Practice Easily Missed?

Measles in older children and adults

BMJ 2017; 356 doi: (Published 16 February 2017) Cite this as: BMJ 2017;356:j426
  1. Beatrice Clare Cockbain, foundation year 2 doctor,
  2. Tehmina Bharucha, specialist registrar in combined infection training,
  3. Dianne Irish, consultant virologist,
  4. Michael Jacobs, consultant in infectious diseases
  1. Royal Free Hospital, London
  1. Correspondence to beatricecockbain{at}
  • Accepted 12 December 2016

What you need to know

  • Consider measles in patients with fever, flu-like symptoms, and rash, and ask about immunisation and contact with unwell people

  • When a case is suspected, contact local public health authorities and test for measles using immunoglobulin M serology and, if available, reverse transcription polymerase chain reaction

  • Offer opportunistic immunisation for children older than 1 year and adults who are unvaccinated or have only received one dose of the measles, mumps, and rubella vaccine

A 23 year old woman has fever, flu-like symptoms, diarrhoea, and a rash that has spread from her face to her body. She cannot recall being in contact with anyone unwell and has not recently travelled or taken any drugs. She reports missing vaccinations as a child because her parents were concerned about safety. On examination she has a maculopapular blanching rash on her face and chest. Measles was suspected and confirmed with serology that was positive for immunoglobulin M antibodies to the measles virus. Reverse transcription polymerase chain reaction on a throat swab detected measles virus RNA.

What is measles?

Measles is widely perceived as a disease of early childhood, despite almost two thirds of recent cases in the United Kingdom being in those aged 15 and older.1 Patients typically present with fever, cough, coryza, and conjunctivitis, followed two to four days later by a characteristic erythematous maculopapular rash that spreads downwards from the face (figs 1 and 2).2 Patients are infectious from four days before to four days after the onset of rash. Koplik’s spots—whitish lesions on the buccal mucosa—might be seen and are pathognomonic for measles.3


Fig 1 Measles rash on face. Patient consent obtained


Fig 2 Measles rash on legs.

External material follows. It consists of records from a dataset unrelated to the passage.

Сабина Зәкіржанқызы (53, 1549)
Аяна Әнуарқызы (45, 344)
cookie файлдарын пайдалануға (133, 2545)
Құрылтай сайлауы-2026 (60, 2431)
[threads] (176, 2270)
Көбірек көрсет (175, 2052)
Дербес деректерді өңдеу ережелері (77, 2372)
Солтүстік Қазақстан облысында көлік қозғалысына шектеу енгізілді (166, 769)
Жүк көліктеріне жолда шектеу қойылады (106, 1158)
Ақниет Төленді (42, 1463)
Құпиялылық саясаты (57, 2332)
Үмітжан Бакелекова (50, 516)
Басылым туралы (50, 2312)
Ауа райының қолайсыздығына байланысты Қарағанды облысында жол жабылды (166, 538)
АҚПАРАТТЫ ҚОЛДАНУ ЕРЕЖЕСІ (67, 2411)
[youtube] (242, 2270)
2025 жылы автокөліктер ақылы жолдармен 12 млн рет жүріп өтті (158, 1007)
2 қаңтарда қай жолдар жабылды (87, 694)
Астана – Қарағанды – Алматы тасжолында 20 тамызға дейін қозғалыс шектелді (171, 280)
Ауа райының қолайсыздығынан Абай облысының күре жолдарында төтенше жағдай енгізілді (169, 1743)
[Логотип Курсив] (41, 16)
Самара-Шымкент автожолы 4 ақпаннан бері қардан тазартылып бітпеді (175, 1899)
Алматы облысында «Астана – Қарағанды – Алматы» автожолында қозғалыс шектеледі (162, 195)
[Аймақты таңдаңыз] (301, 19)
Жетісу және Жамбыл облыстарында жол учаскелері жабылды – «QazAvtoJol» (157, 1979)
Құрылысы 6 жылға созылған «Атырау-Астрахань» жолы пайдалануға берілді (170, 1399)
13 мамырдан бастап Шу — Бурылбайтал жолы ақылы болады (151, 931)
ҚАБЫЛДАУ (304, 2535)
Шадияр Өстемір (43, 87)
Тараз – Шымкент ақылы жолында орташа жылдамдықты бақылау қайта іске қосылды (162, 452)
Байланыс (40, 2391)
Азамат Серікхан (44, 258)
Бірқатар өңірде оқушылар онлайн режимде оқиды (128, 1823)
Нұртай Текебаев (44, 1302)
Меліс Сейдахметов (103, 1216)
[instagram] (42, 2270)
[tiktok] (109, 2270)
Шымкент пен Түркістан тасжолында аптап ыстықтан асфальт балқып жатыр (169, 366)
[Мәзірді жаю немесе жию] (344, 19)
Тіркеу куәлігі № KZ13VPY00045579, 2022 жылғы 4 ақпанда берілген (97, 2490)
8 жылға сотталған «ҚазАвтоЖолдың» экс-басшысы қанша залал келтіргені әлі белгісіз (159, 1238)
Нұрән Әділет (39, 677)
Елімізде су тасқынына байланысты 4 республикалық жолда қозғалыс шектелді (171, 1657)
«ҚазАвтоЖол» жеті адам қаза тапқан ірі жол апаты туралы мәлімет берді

Patient consent obtained

Box 1: How common is measles?

  • More than 134 000 deaths from measles occurred globally in 2015, mostly in under 5s4

  • In 2016, the Americas was the first region declared free of measles5

  • Outbreaks continue to occur in other parts of the world because of poor vaccination coverage, with transmission largely among unvaccinated and incompletely vaccinated individuals

  • Between January and September 2016, 477 cases of measles were confirmed in England, with 65% (302/477) in those aged 15 and older.1 A proportionate increase in measles cases was seen in those aged more than 15: from 31.5% (640/2030 cases) in 2012 to 43% (39/91 cases) in 20156

Why is measles missed?

The reduction in incidence of measles since the introduction of routine vaccination means that clinicians are less likely to recognise clinical features.7 The features are non-specific and can be seen with other infections such as rubella, dengue, and parvovirus B19, as well as with drug reactions.7 For example, a study in London during a period of high measles transmission found that a suggestive prodrome and rash had a positive predictive value for measles of only 19% in primary care, increasing to 50% if Koplik’s spots were present.3

Why does it matter?

Death caused by measles is as high as 10% in some parts of the world.4 Since 1991 there have been 28 confirmed deaths from measles in the UK, 86% (24/28) in those aged 15 or more.8 Most patients recover completely with management of symptoms.9 Deaths occur from complications such as pneumonitis, encephalitis, super-imposed bacterial infections, and, later, subacute sclerosing panencephalitis.2

Measles is highly infectious and spreads by respiratory droplets when an infected person breathes, coughs, or sneezes. Presence in the same room as someone with measles for more than 15 minutes increases the chances of infection.9 10 Early detection and isolation of suspected cases can reduce this risk.

How is measles diagnosed?

Laboratory confirmation is essential to distinguish measles from other febrile illnesses with rash, and to ensure accurate notification of cases and appropriate public health actions.7 9 IgM antibodies can be detected in the serum within a few days of rash onset.7 At first contact with a patient suspected of having measles, obtain a blood sample for IgM enzyme immunoassay (positive predictive value of 98.2% and negative predictive value of 92.0%).11 In addition, where reverse transcription polymerase chain reaction testing is available, obtain a sample of oral fluid and urine, or a throat swab for isolation of measles virus (positive predictive value of 90.9% and negative predictive value of 99.4%).12

How is measles managed?

Most patients can be managed at home with rest, adequate fluid intake, and control of fever with paracetamol.9 Offer admission to patients at a high risk of complications, such as pregnant women and those who are malnourished or immunocompromised.9 10

Advise patients to avoid contact with pregnant women, infants, and those who are unvaccinated. Explain to the patient and carer to report features such as ear infection, breathlessness, uncontrolled or persistent fever, confusion, or convulsions. These may indicate complications such as otitis media, pneumonia, or encephalitis and require urgent admission and possible transfer to a high dependency medical unit.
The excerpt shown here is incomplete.